Wiley, Annals of Human Genetics, 2(80), p. 136-143, 2016
DOI: 10.1111/ahg.12147
Full text: Unavailable
Sample size and power calculations are an important part of designing new sequence-based association studies. In this paper, we explore an efficient and accurate approach to computing sample size and power (particularly at small significance level, e.g., 10−6) for the sequence kernel association test (SKAT), which is a powerful and widely used approach for testing variant set association. The recently developed SEQPower (Wang et al., 2014) and SPS programs (Li et al., 2015) adopted random Monte Carlo simulations to empirically estimate power for a series of variant set association test methods including the SKAT, which could be very computing intensive and time consuming. It is desirable to develop methods that can quickly and accurately compute power without intensive Monte Carlo simulations. To our knowledge, the only analytical approach to computing power for SKAT was proposed by at Lee et al. (2012), who used an approximate non-central χ2 distribution to efficiently compute sample size and power for SKAT and related methods. However we will show that the computed power based on the analytical approach of Lee et al. (2012) could be inflated especially for a small significance level, which is often of primary interest for large-scale whole genome and exome sequencing projects. We propose a new non-central χ2 approximation based approach to accurately and efficiently compute sample size and power.

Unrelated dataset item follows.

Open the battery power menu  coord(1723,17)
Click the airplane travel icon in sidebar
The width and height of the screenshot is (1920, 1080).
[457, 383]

In addition we study and implement a more accurate “exact” method to compute power, which is more efficient than the Monte Carlo approach though generally involves more computations than the χ2 approximation method. The exact approach could produce very accurate results and be used to verify alternative approximation approaches. We implement the proposed methods in publicly available R programs that can be readily adapted when planning sequencing projects.